Checking query execution

You can determine if query vectorization occurred during execution by running the EXPLAIN VECTORIZATION query statement.

  1. Start Hive from Beeline.
    $ hive
  2. Set hive.explain.user to false to see vector values.
    SET hive.explain.user=false;
  3. Run the EXPLAIN VECTORIZATION statement on the query you want Cloudera to process using vectorization.

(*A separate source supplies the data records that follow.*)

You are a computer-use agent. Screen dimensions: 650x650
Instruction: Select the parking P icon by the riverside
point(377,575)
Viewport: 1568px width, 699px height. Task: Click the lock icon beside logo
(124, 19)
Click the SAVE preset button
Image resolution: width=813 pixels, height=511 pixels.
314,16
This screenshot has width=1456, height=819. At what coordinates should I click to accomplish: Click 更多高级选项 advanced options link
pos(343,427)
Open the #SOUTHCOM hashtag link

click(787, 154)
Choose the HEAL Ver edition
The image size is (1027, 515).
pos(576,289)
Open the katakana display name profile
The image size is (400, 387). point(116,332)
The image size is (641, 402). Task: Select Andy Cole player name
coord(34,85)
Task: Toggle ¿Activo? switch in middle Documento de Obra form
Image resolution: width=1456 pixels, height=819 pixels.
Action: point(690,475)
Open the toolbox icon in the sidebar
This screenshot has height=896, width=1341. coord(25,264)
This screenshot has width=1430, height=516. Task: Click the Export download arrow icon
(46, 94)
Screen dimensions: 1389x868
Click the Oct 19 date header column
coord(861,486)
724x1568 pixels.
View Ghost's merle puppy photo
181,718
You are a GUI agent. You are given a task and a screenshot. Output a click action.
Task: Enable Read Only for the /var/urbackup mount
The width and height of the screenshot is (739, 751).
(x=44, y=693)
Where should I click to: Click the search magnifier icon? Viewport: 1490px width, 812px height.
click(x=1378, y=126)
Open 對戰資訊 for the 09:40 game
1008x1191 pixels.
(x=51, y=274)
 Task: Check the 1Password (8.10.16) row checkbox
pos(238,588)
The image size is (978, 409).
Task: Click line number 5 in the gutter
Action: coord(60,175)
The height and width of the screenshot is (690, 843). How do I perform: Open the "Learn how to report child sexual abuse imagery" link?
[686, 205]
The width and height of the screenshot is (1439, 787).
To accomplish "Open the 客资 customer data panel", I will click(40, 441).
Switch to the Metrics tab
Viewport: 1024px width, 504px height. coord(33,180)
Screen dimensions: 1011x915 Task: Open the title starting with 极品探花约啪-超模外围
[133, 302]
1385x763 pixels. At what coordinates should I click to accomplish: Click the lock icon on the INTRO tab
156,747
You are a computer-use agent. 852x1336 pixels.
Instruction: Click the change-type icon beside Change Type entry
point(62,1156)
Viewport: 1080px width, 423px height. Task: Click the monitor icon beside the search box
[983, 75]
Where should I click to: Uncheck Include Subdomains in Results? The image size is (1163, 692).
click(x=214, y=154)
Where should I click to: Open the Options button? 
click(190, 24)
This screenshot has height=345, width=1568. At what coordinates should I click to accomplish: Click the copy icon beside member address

    EXPLAIN VECTORIZATION SELECT COUNT(*) FROM employees where emp_no>10;
    The following output confirms that vectorization occurs:
    |                      Explain                       |
    | Plan optimized by CBO.                             |
    |                                                    |
    | Vertex dependency in root stage                    |
    | Reducer 2 <- Map 1 [CUSTOM_SIMPLE_EDGE] *vectorized* |
    |       File Output Operator [FS_14]                 |
    |         Group By Operator [GBY_13] (rows=1 width=12) |
    |           Output:["_col0"],aggregations:["count(VALUE._col0)"] |
    |         <-Map 1 [CUSTOM_SIMPLE_EDGE] vectorized    | 
    |           PARTITION_ONLY_SHUFFLE [RS_12]           |
    |             Group By Operator [GBY_11] (rows=1 width=12) |
    |               Output:["_col0"],aggregations:["count()"] |
    |               Select Operator [SEL_10] (rows=1 width=4) |
    |                 Filter Operator [FIL_9] (rows=1 width=4) |
    |                   predicate:(emp_no > 10)          |
    |                   TableScan [TS_0] (rows=1 width=4) |
    |                     default@employees,employees,Tbl:COMPLETE,Col:NONE,Output:["emp_no"] |
    |                                                    |
    23 rows selected (1.542 seconds)